◆ Exercise prompt: Copy the rows between the line holding "Image resolution: width=1148" and the line holding "will click(917, 189).", inclusive, reproducing each line unchanged.

◆ Records provided:
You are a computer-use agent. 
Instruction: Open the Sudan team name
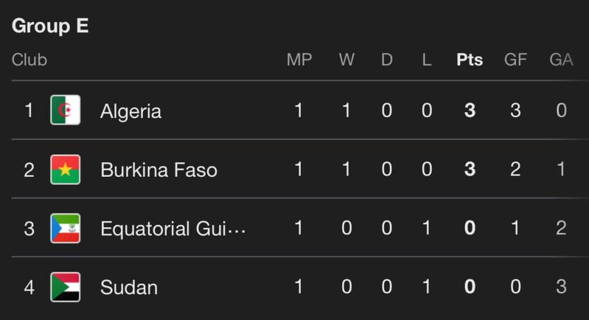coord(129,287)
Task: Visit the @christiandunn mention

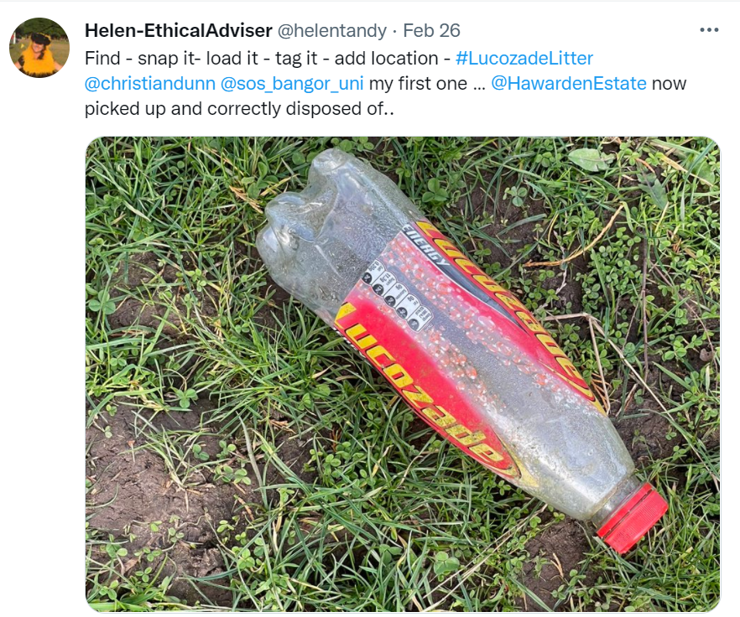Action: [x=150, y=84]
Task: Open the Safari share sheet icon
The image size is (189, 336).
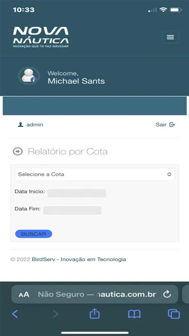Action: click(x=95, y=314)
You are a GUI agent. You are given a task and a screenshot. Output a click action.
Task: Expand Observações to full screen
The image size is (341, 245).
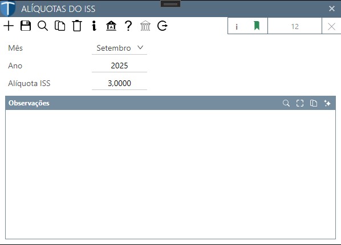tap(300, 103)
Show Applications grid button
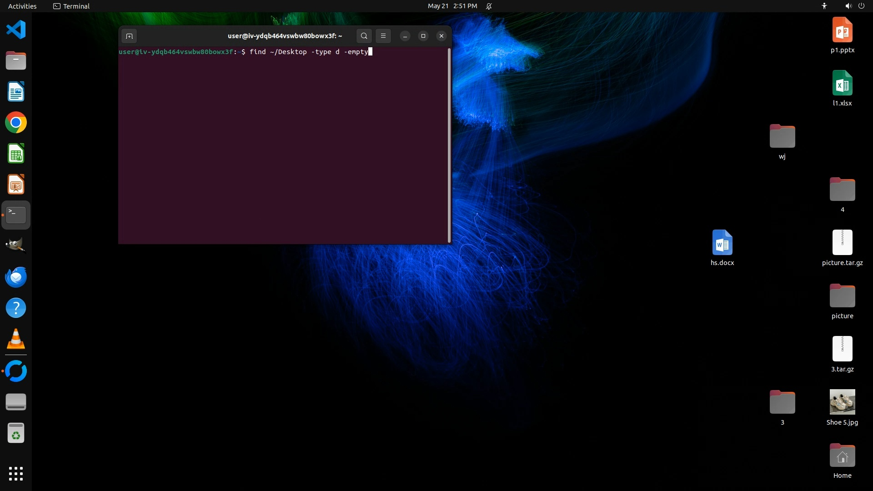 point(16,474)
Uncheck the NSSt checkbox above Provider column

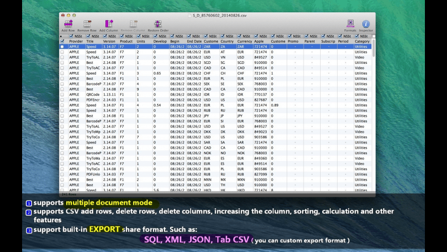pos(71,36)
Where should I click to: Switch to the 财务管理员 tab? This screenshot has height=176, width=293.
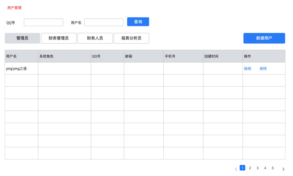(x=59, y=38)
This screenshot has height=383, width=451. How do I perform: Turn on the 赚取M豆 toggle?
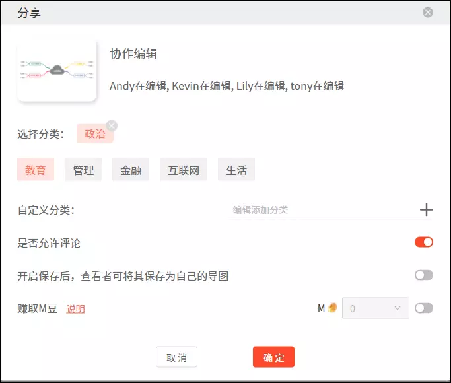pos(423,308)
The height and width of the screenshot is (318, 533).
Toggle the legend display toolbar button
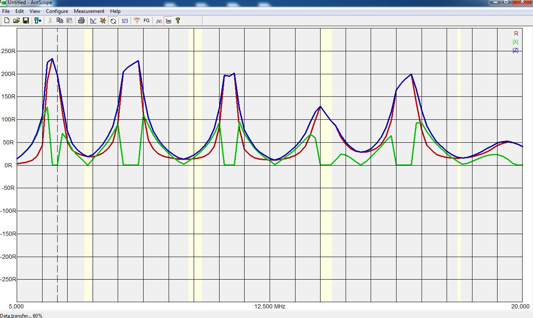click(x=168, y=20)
* * *
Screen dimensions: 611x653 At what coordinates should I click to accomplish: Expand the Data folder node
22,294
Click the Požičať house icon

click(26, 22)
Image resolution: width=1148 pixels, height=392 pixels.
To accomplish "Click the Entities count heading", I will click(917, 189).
* * *
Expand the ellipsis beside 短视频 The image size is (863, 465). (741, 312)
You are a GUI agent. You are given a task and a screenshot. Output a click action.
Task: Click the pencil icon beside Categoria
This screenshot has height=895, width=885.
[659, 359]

◆ Reply to the task:
Image resolution: width=1148 pixels, height=392 pixels.
To accomplish "Click the Entities count heading", I will click(917, 189).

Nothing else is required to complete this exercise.